The need for reforms is urgent, and farmers themselves would generally agree that change is sorely needed. My 14 years of doing development economics work in rural India have shown me that farmers face crushing debt, unsustainable groundwater depletion and an epidemic of suicides.
So why, then, are they protesting their own deliverance?
Farmers fear that the new agricultural laws will enable big corporations to snatch up market control in the agricultural sector.
Well, as farmers — and many small-business people — all over the world know, rapid economic liberalization of a sector doesn't guarantee free markets or efficiency, let alone any farmer's livelihood. And it is at least as unlikely in this case as anywhere else — both because of the specifics of these laws and because of how the economy works in India.
For instance, the new laws completely lack the obvious safeguards that should accompany any massive deregulation, including a regulatory framework or safety nets to protect growers against market volatility. Previous government commissions have consistently recommended such measures. Their lack is puzzling if the government is serious about pursuing economic growth in a way that allows smallholder farmers to benefit from it.
Farmers' fears that these laws leave them vulnerable to exploitation weren't assuaged by many of the other provisions. For example, one of the laws prevents farmers from being able to take companies to court if they violate contracts to buy farmers' products in any way. That this provision was ever included is impossible to defend, and it raises understandable concerns about intent.

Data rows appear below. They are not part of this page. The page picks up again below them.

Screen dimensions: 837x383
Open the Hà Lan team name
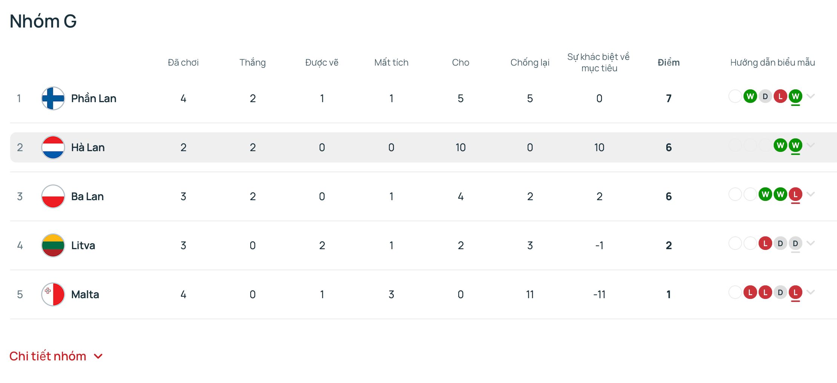pyautogui.click(x=88, y=147)

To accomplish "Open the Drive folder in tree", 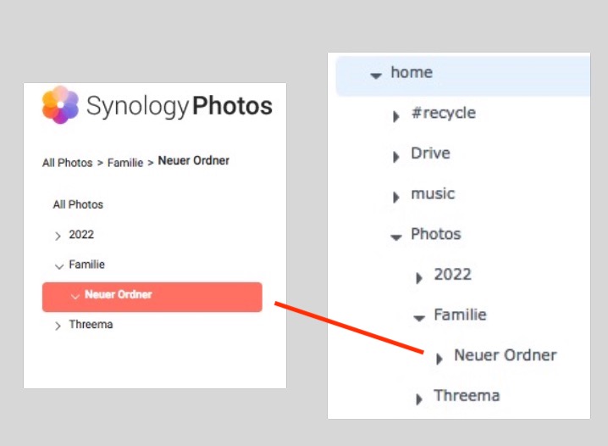I will tap(430, 153).
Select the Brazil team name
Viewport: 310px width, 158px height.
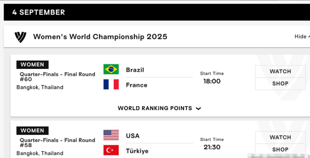(135, 70)
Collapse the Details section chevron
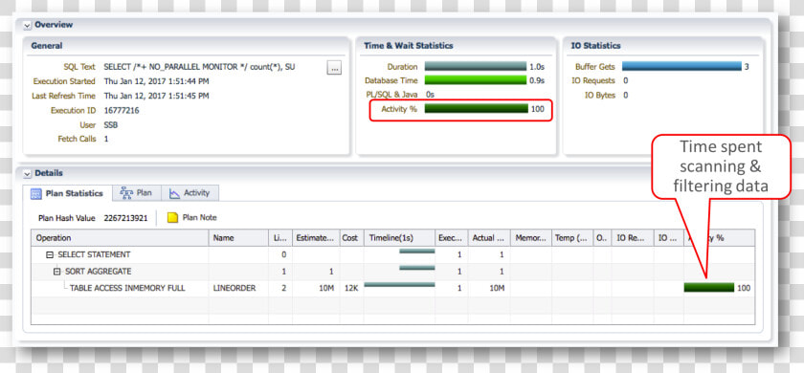804x373 pixels. (x=27, y=174)
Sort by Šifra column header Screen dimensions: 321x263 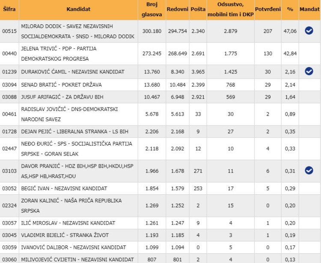[x=9, y=9]
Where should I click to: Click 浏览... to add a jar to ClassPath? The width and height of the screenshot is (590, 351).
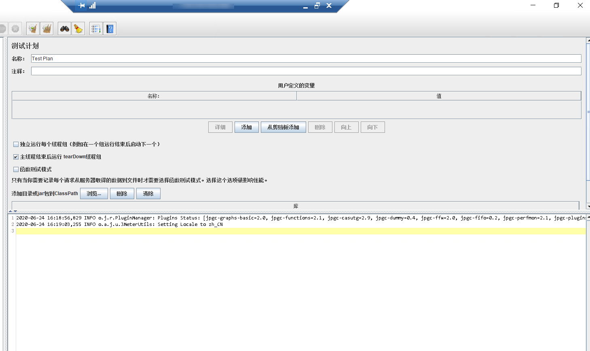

It's also important to understand the broader economic picture for the farmers (and everyone else in India). In India, monopoly power is commonplace. For example, in one-third of industries, a single company often controls over 50 percent of sales. A mere 20 companies account for 70 percent of all corporate earnings in India (compared to 25 percent in the U.S.).
Rapid economic liberalization of a sector doesn't guarantee free markets or efficiency, let alone any farmer's livelihood.
Farmers fear that the new agricultural laws will enable big corporations to snatch up market control in the agricultural sector as well, leaving them vulnerable to exploitation. This is not a fantasy, but a legitimate fear that stems from the government's failure to curb monopolistic power in other sectors. (The tight financial links between major corporations and the ruling BJP party only augment these concerns.)
Economic reforms are undoubtedly needed in Indian agriculture, but it is, at best, naive to assume that simply allowing for free markets will necessarily deliver them. It may, or it may not. For those who are already living on the brink of survival, this is a gamble that feels too risky to blithely undertake on faith alone.
Meanwhile, proponents of the new laws simply argue that the farmers and those supporting them are being misled by propagandists. That view not only insults the dignity of those risking their lives on the highways of Delhi; it also ignores the reality of the Indian economy.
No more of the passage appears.